Question

The Molarity of ${{\text{H}}_2}{\text{S}}{{\text{O}}_4}$ is $18{\text{ M}}$. Its density is $1.8{\text{ g m}}{{\text{L}}^{ - 1}}$. Hence molality is:
A.23 m
B.200 m
C.500 m
D.18 m

Answer 1

In molality mass of solvent is considered instead of volume of solution. Using density we will get the mass of solution. Using the definition of molarity, calculate the mass of solute. Subtract the mass of solution with mass of ${{\text{H}}_2}{\text{S}}{{\text{O}}_4}$ to get the mass of solvent.
Formula used: ${\text{Molality}} = \dfrac{{{\text{no}}{\text{. of moles }}}}{{{\text{mass of solvent}}({\text{g}})}} \times 1000$
We have multiplied with 1000 to convert mass into kilograms.
${\text{no}}{\text{. of moles}} = \dfrac{{{\text{mass}}}}{{{\text{molar mass}}}}$
Complete step by step answer:
Molality is defined as the number of moles of solute per unit mass of solvent taken in kilogram.
Molarity is defined as the moles of solute dissolved in 1 L of solution.
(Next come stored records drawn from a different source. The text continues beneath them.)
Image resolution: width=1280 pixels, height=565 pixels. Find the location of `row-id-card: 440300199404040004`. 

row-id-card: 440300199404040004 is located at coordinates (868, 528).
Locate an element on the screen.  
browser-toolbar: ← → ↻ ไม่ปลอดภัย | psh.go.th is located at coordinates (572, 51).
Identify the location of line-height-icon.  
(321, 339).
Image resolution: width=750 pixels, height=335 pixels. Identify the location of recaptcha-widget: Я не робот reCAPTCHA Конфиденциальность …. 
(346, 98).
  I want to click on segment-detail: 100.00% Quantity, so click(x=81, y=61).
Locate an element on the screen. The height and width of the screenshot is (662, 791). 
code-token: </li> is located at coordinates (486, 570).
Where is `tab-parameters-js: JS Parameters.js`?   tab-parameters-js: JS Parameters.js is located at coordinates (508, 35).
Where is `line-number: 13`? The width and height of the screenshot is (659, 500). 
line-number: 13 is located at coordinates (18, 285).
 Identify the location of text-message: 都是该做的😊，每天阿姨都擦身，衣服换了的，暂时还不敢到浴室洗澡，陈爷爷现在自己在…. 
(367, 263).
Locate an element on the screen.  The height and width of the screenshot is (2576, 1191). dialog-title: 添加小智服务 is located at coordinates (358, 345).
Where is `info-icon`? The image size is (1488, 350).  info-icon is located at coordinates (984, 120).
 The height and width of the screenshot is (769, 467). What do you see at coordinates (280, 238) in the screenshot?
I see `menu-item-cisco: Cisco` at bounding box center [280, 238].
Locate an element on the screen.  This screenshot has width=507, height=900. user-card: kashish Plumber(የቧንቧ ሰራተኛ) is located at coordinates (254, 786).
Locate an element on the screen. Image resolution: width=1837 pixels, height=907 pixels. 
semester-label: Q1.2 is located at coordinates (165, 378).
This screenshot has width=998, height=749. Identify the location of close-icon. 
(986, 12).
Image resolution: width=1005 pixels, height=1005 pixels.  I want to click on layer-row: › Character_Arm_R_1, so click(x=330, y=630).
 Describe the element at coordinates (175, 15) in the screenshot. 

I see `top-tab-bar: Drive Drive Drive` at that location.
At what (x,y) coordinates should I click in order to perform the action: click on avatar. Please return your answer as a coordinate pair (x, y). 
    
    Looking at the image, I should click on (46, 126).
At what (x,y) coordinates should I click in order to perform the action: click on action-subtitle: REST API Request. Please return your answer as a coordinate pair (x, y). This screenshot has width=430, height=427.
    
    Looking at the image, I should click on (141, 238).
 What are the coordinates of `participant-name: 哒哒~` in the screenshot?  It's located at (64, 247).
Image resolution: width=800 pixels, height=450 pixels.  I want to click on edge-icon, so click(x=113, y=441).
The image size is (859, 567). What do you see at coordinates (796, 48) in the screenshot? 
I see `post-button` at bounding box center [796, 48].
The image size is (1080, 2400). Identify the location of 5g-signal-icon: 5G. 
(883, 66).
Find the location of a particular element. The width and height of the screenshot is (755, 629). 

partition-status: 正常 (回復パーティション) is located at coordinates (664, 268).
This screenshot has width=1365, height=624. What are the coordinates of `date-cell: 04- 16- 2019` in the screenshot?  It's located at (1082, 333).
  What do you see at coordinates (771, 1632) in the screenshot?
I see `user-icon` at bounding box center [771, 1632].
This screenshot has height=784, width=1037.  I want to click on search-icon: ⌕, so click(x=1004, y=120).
We have been given the molarity of ${{\text{H}}_2}{\text{S}}{{\text{O}}_4}$ that is $18{\text{ M}}$. This means 18 moles of ${{\text{H}}_2}{\text{S}}{{\text{O}}_4}$ are present in the 1000 mL of solution.
${\text{moles of }}{{\text{H}}_2}{\text{S}}{{\text{O}}_4} = \dfrac{{{\text{mass}}}}{{{\text{molar mass}}}}$
Mass of ${{\text{H}}_2}{\text{S}}{{\text{O}}_4}$ is 29 g. Molar mass of ${{\text{H}}_2}{\text{S}}{{\text{O}}_4}$ is $2 \times 1 + 32 + 4 \times 16 = 98$.
$\Rightarrow 18 = \dfrac{{{\text{mass}}}}{{{\text{98 g mo}}{{\text{l}}^{ - 1}}}}$
${\text{mass of }}{{\text{H}}_2}{\text{S}}{{\text{O}}_4} = 18 \times 98 = 1764{\text{ g}}$
Volume of water is 1000 mL and density is given to us in question and hence we will calculate the mass of solution.
${\text{density}} = \dfrac{{{\text{mass}}}}{{{\text{volume}}}}$
$1.8{\text{ g m}}{{\text{L}}^{ - 1}} = \dfrac{{{\text{mass of solution}}}}{{{\text{1000 mL}}}}$
${\text{Mass of solution}} = 1800{\text{g}}$
We need mass of solvent that is water which can be calculated as:
Mass of solvent = mass of solution – mass of sulphuric acid
${\text{Mass of solvent}} = (1800 - 1764){\text{g = 36 g}}$
We will calculate the molality as following:
${\text{Molality}} = \dfrac{{{\text{18 }}}}{{36}} \times 1000$
${\text{Molality}} = 500{\text{ mol K}}{{\text{g}}^{ - 1}}$

Hence, the correct option is C.

Note:
Since the molarity involves volume so it is temperature dependent because volume changes with change in temperature. Since molality involves masses which are fixed and are not affected by temperature. Number of moles also consists of only masses and hence moles also remain unaffected with temperature and do is mole fraction. There is another concentration term known as normality, it also deals with volume and hence changes with temperature.